- The exercise: How many lines below contain the string "dimensions" with its case matching exactly? Reply with only the number.

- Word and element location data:
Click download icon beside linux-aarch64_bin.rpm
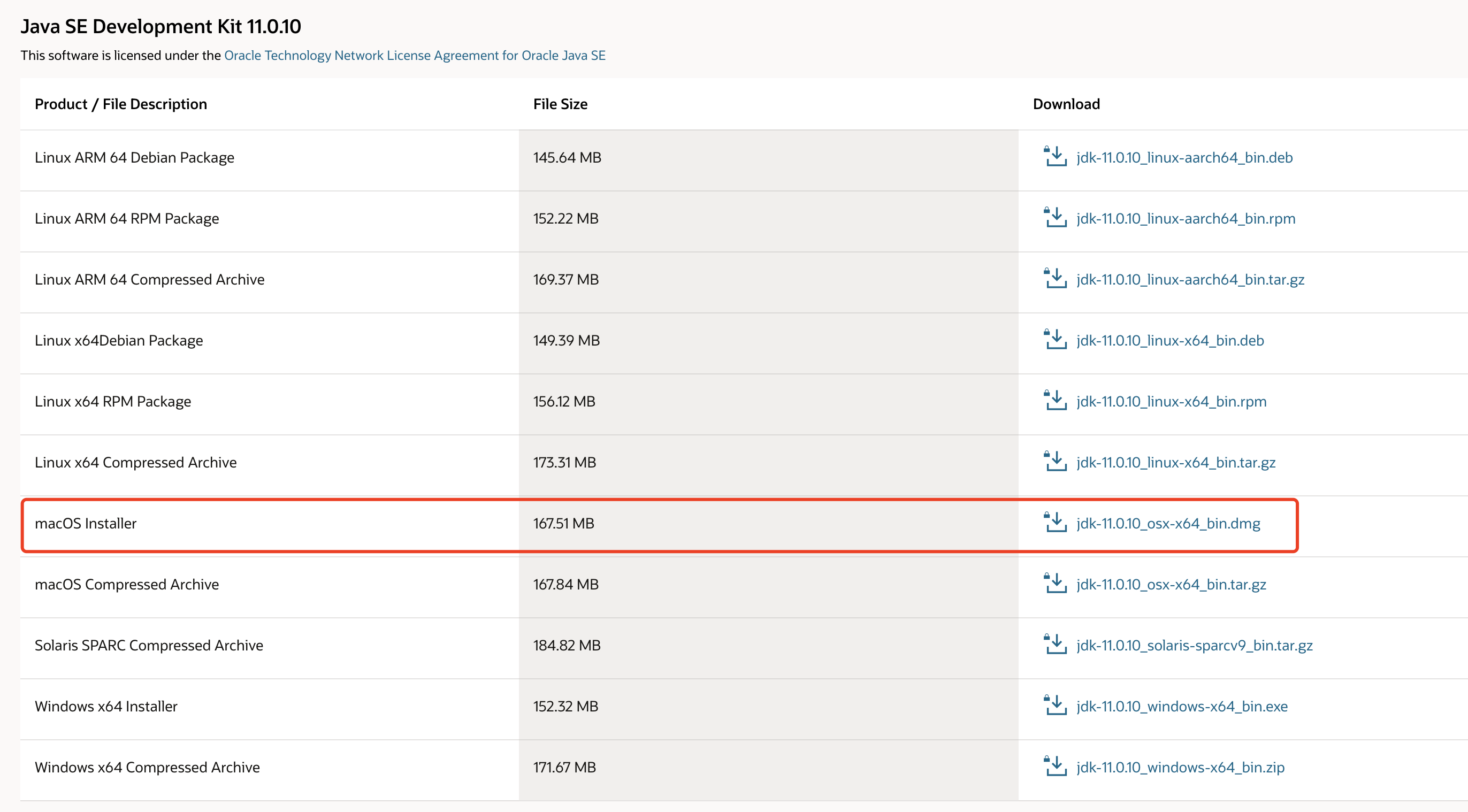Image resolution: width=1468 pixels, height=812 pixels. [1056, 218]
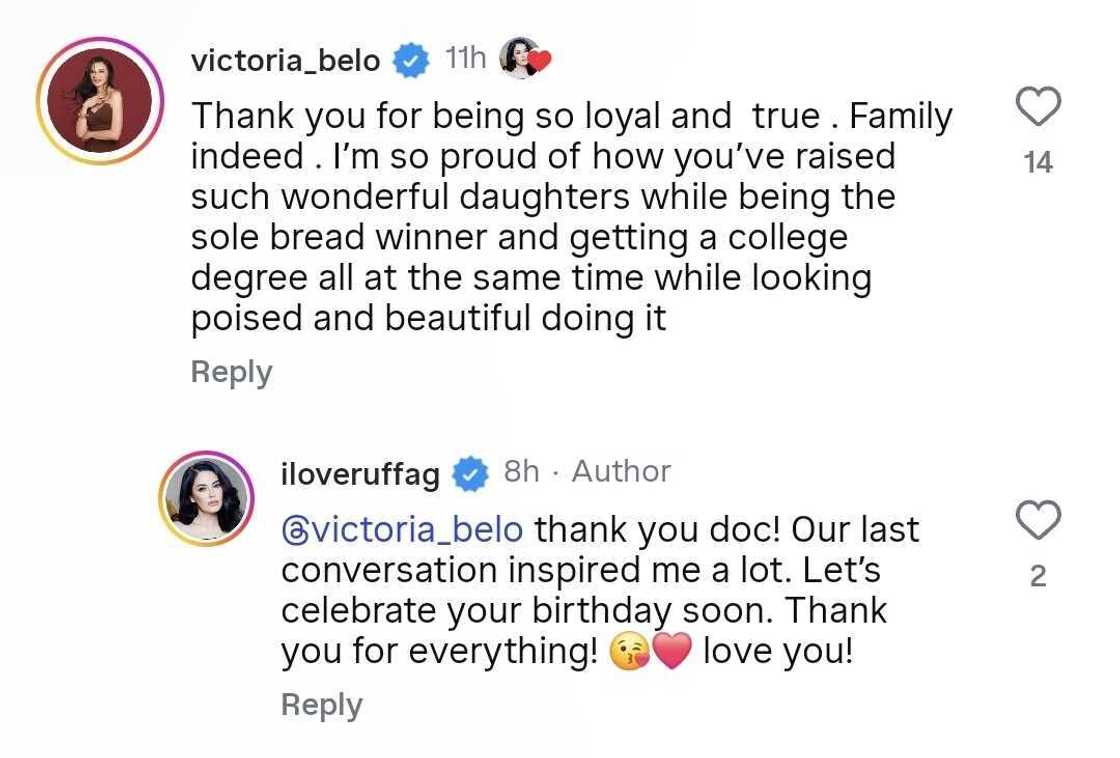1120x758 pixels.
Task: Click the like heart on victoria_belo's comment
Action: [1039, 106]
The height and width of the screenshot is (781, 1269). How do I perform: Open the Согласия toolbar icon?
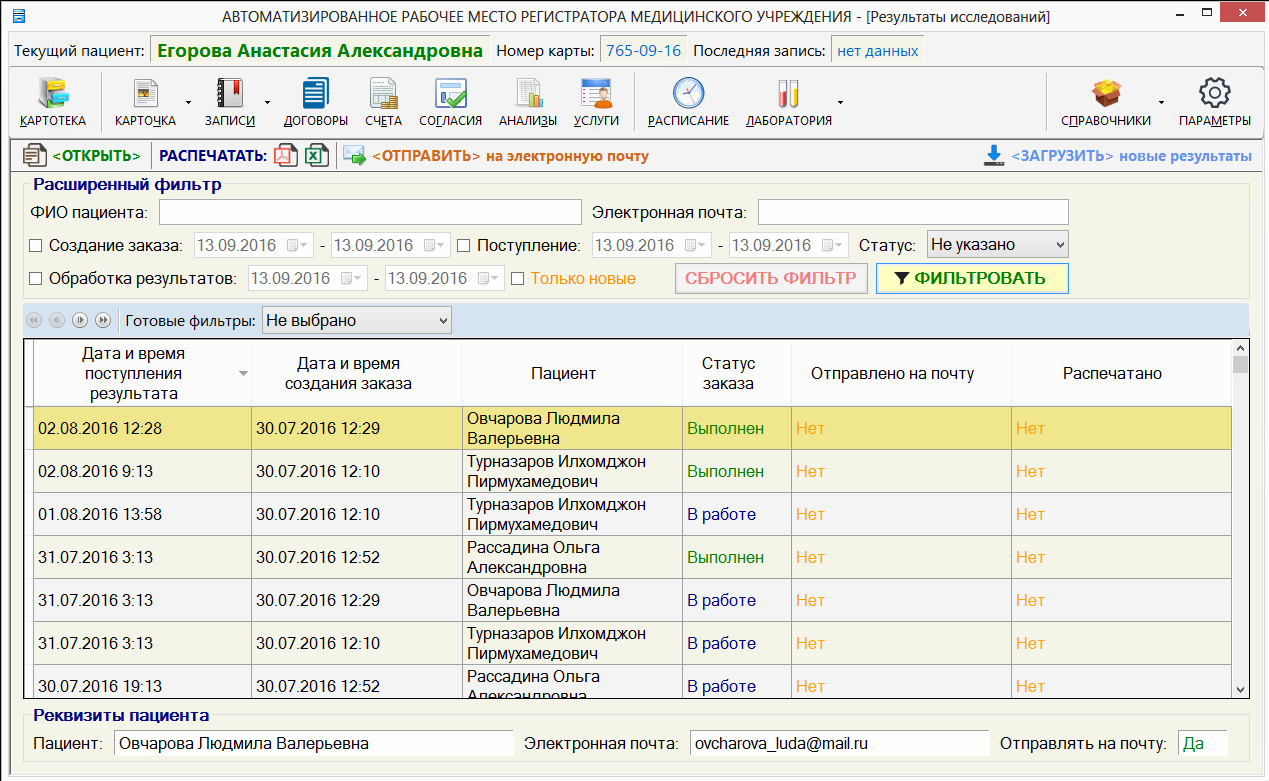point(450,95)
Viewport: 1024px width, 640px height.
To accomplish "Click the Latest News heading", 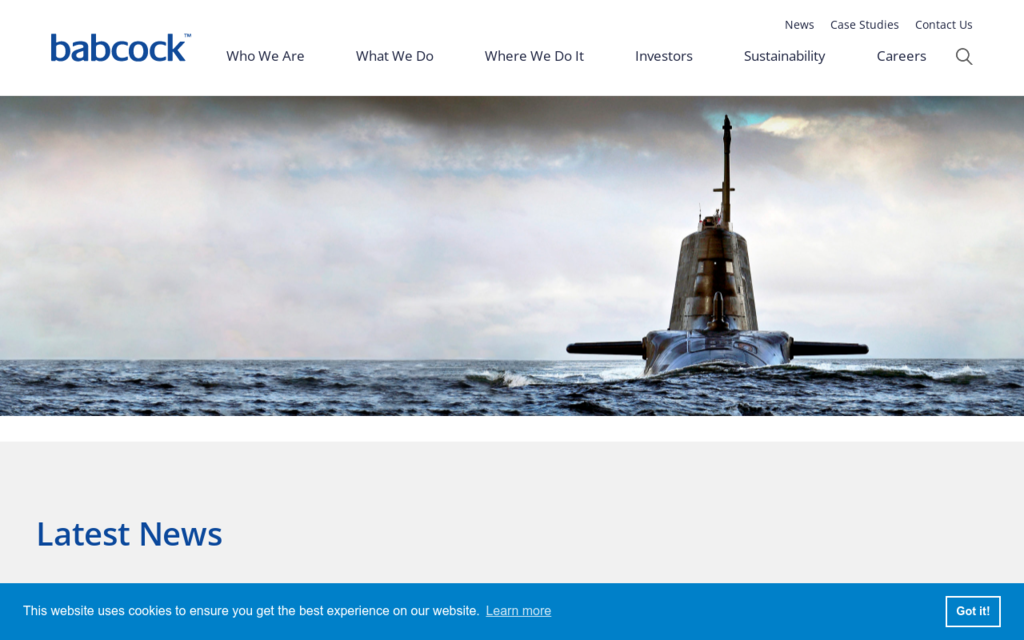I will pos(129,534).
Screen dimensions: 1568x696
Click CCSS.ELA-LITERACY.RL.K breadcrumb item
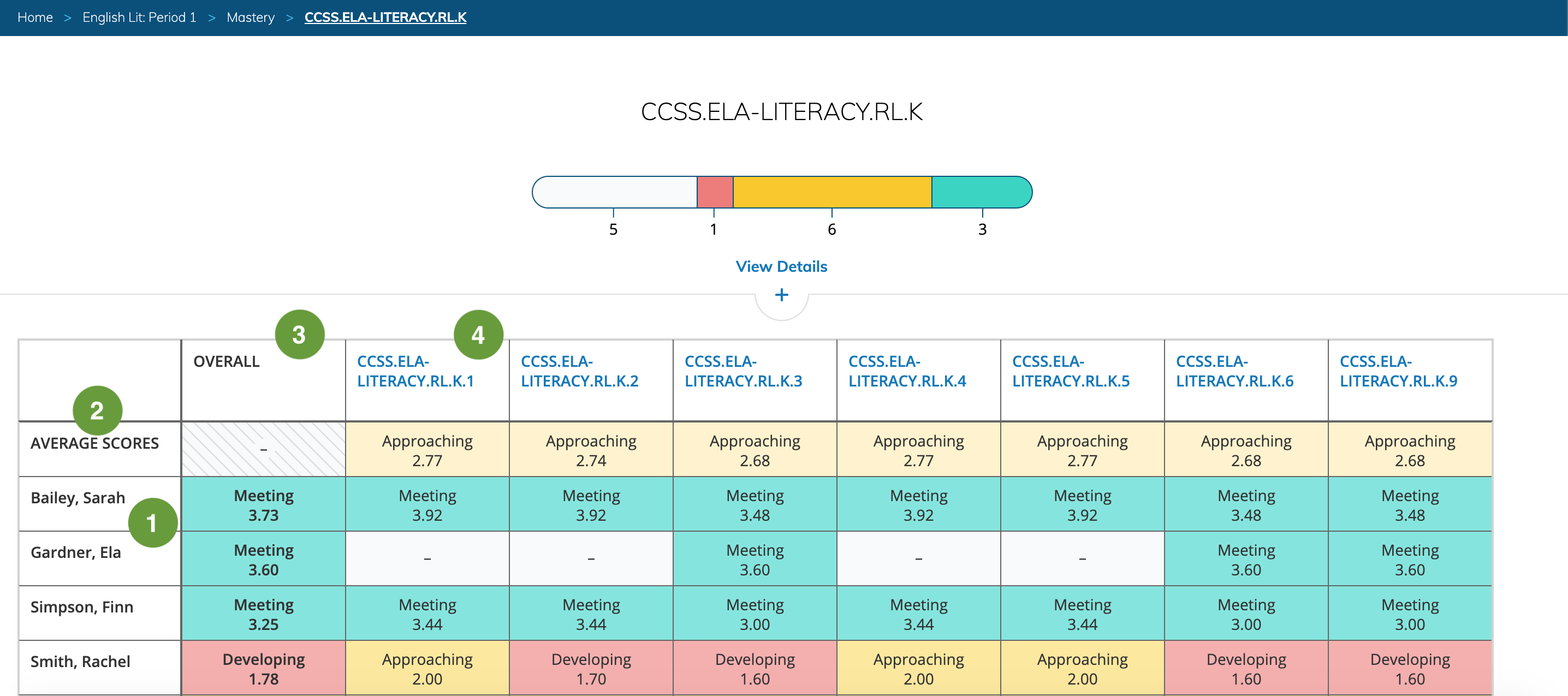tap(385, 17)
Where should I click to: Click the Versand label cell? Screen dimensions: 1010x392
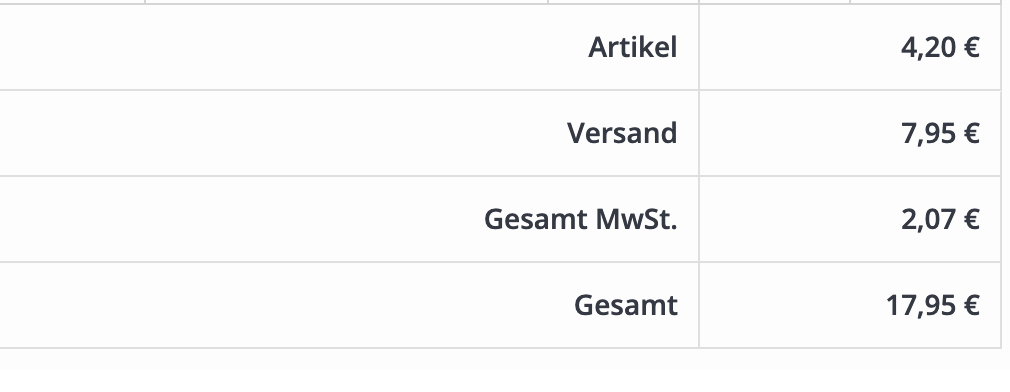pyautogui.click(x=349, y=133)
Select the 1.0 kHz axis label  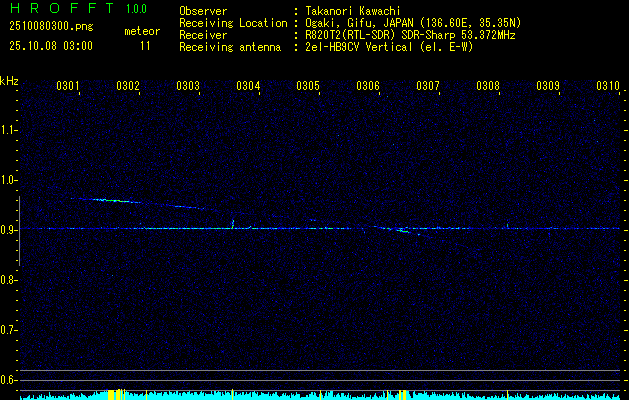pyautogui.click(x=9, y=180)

- Task solution: 2